▸ **Available data**
================================

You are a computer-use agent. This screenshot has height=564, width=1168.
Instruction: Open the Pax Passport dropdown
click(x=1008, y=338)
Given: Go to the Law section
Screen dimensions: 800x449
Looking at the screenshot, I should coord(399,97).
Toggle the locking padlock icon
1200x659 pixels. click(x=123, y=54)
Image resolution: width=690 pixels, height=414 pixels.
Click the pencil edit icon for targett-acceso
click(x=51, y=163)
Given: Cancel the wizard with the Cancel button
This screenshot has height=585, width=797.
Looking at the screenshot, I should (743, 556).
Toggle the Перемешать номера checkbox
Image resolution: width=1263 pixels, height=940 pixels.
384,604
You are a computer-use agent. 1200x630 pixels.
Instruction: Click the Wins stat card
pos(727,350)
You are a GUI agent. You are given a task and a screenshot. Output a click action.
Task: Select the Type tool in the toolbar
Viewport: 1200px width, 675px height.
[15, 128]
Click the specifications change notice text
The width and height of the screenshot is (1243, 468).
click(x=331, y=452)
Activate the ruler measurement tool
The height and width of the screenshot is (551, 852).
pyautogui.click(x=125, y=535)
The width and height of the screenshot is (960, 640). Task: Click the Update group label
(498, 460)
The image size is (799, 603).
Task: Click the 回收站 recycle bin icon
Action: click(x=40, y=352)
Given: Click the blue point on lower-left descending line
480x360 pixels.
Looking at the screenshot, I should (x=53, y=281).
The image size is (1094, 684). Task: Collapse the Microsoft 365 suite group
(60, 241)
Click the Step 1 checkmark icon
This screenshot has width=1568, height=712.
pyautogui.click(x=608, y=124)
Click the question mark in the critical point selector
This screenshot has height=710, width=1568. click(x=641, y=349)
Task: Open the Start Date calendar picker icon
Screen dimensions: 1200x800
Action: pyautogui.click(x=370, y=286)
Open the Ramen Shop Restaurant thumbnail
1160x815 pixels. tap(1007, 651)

================================

▸ **Work instruction**
Whatever appears in the data above must be copied word for word.

▸ **Output of the exercise**
You are a computer-use agent. This screenshot has height=564, width=1168.
Instruction: Open the Pax Passport dropdown
click(x=1008, y=338)
Given: Go to the Law section
Screen dimensions: 800x449
Looking at the screenshot, I should coord(399,97).
Toggle the locking padlock icon
1200x659 pixels. click(x=123, y=54)
Image resolution: width=690 pixels, height=414 pixels.
Click the pencil edit icon for targett-acceso
click(x=51, y=163)
Given: Cancel the wizard with the Cancel button
This screenshot has height=585, width=797.
Looking at the screenshot, I should (743, 556).
Toggle the Перемешать номера checkbox
Image resolution: width=1263 pixels, height=940 pixels.
384,604
You are a computer-use agent. 1200x630 pixels.
Instruction: Click the Wins stat card
pos(727,350)
You are a GUI agent. You are given a task and a screenshot. Output a click action.
Task: Select the Type tool in the toolbar
Viewport: 1200px width, 675px height.
[15, 128]
Click the specifications change notice text
The width and height of the screenshot is (1243, 468).
click(x=331, y=452)
Activate the ruler measurement tool
The height and width of the screenshot is (551, 852).
pyautogui.click(x=125, y=535)
The width and height of the screenshot is (960, 640). Task: Click the Update group label
(498, 460)
The image size is (799, 603).
Task: Click the 回收站 recycle bin icon
Action: click(x=40, y=352)
Given: Click the blue point on lower-left descending line
480x360 pixels.
Looking at the screenshot, I should (x=53, y=281).
The image size is (1094, 684). Task: Collapse the Microsoft 365 suite group
(60, 241)
Click the Step 1 checkmark icon
This screenshot has width=1568, height=712.
pyautogui.click(x=608, y=124)
Click the question mark in the critical point selector
This screenshot has height=710, width=1568. click(x=641, y=349)
Task: Open the Start Date calendar picker icon
Screen dimensions: 1200x800
Action: pyautogui.click(x=370, y=286)
Open the Ramen Shop Restaurant thumbnail
1160x815 pixels. tap(1007, 651)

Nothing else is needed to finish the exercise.